We started fishing downstream of the Cascades through the second meadow section. This was “on your knees” fishing to wary brown trout and brook trout. If you’re into stalking fish, this is the place for you. One bad cast and the fish were gone.
I was able to land a good number of brookies on this section of stream using small terrestrial patterns. I also managed to miss a few larger browns. We continued down river to the next stop — Gibbon Falls. The water drops 88 feet, forming a barrier to migrating trout. The river here is a succession of riffles, runs, and pools—custom made for a nymph angler. I worked my way through the pockets and pools with a size #14 B.H. Hares Ear under an indicator. I managed to land a couple of brown trout — the largest close to 15 inches. I reached my goal: I landed a Cutthroat, Rainbow, Cuttbow, Brook, and Brown trout in the park. The flies that worked the best on the Gibbon were small terrestrial patterns through the meadow and classic nymphs through the pocket water.

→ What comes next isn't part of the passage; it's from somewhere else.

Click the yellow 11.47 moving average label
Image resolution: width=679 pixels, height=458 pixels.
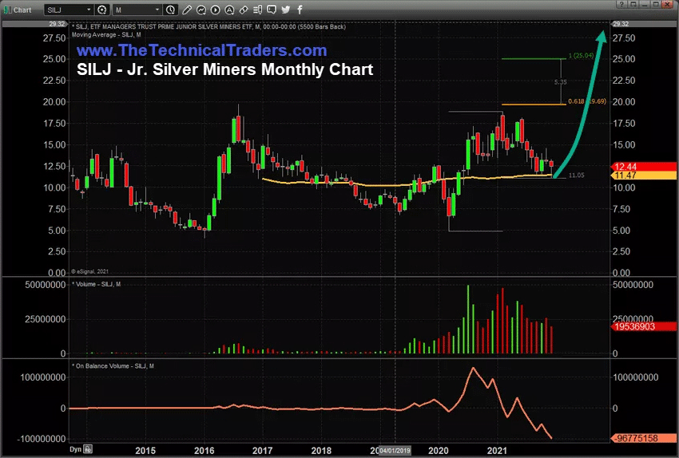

As I looked up at the Gibbon Falls it really hit me. It was no longer about the trout. It was about the water and country the trout lived in. This was an incredible place not only to fish, but also to see and be a part of. If you are a trout angler, Yellowstone is the perfect place. You have so many rivers to choose from to fit every style of fishing.
This was just a taste of what I experienced. I don’t know if there are enough words in the English language to describe the beauty I saw and the excitement I felt! Yellowstone is one of the most beautiful places you will ever visit and the fishing is phenomenal. Every penny you spend on this trip will be worth it.
If a 28 year old fishing guide from Pennsylvania can do it, so can you!